Few areas in tech are more buzz-worthy than the daily deals space right now. Groupon, often dubbed the world's "fastest-growing company," recently filed for an IPO, while LivingSocial, which reportedly picked a team of underwriters for its own public offering, isn't far behind.
But as LivingSocial CEO Tim O'Shaugnessy sees it, there's one crucial area where Groupon lags: creativity. During last week's Brainstorm Tech conference in Aspen, Colo., O'Shaughnessy took a few a swipes at his biggest competitor.
Here's an edited portion of his comments:
The concept of aggregating a lot of people together in order to get discounts from a business, whether it's large or small, is not novel and has been around forever. But I think a couple of things have happened that have allowed this aggregation to occur in a pretty short period of time. Even five, 10 years ago, you couldn't go to Google (GOOG), you couldn't go to Facebook social ads and actually target people at scale in a particular metropolitan area.
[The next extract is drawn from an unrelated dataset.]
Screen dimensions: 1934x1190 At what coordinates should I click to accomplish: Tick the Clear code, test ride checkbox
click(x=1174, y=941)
You can do that now, so you can actually aggregate that user base.
We're about four years old. We've been playing around in the online to offline world for most of those four years. (From a daily deals perspective, it's been about two.) Recently, we did a dollar lunch day around a new product called Living Social Instant, and a real-time product where you as a consumer are going to go grab lunch somewhere.
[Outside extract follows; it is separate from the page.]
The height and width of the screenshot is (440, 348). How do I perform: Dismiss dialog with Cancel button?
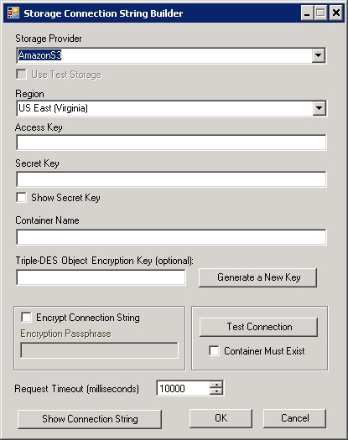click(x=294, y=418)
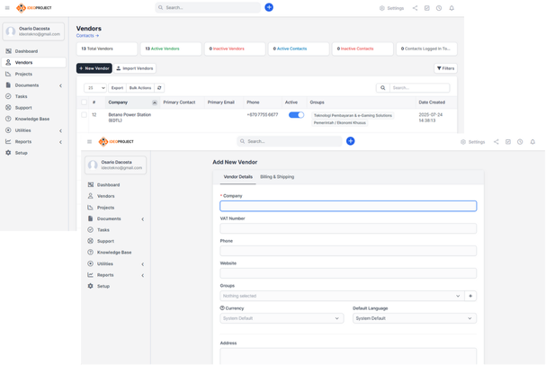
Task: Click the plus icon next to Groups field
Action: 470,296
There are probably 30 places you could go within three blocks of where you live, and right now there's no incentive for you to go to one place over another. So we're providing the ability for merchants to bid for your business, and they can do it in a way where, if their lunch rush is slow, they can actually put something live at that point in time.
So we launched LivingSocial Instant, and Groupon launched their clone of that later [Groupon Now]. We launched LivingSocial Escapes; they just launched Getaways, their clone of that, following that. ... We launched LivingSocial Instant and we launched LivingSocial Escapes, and they've since launched -- subsequently launched -- competing products.
We're continuing to build new product releases, and really be that connective tissue, and I think at the end of the day, we're pretty much focused on operating and bridging that gap, and we can do that successfully.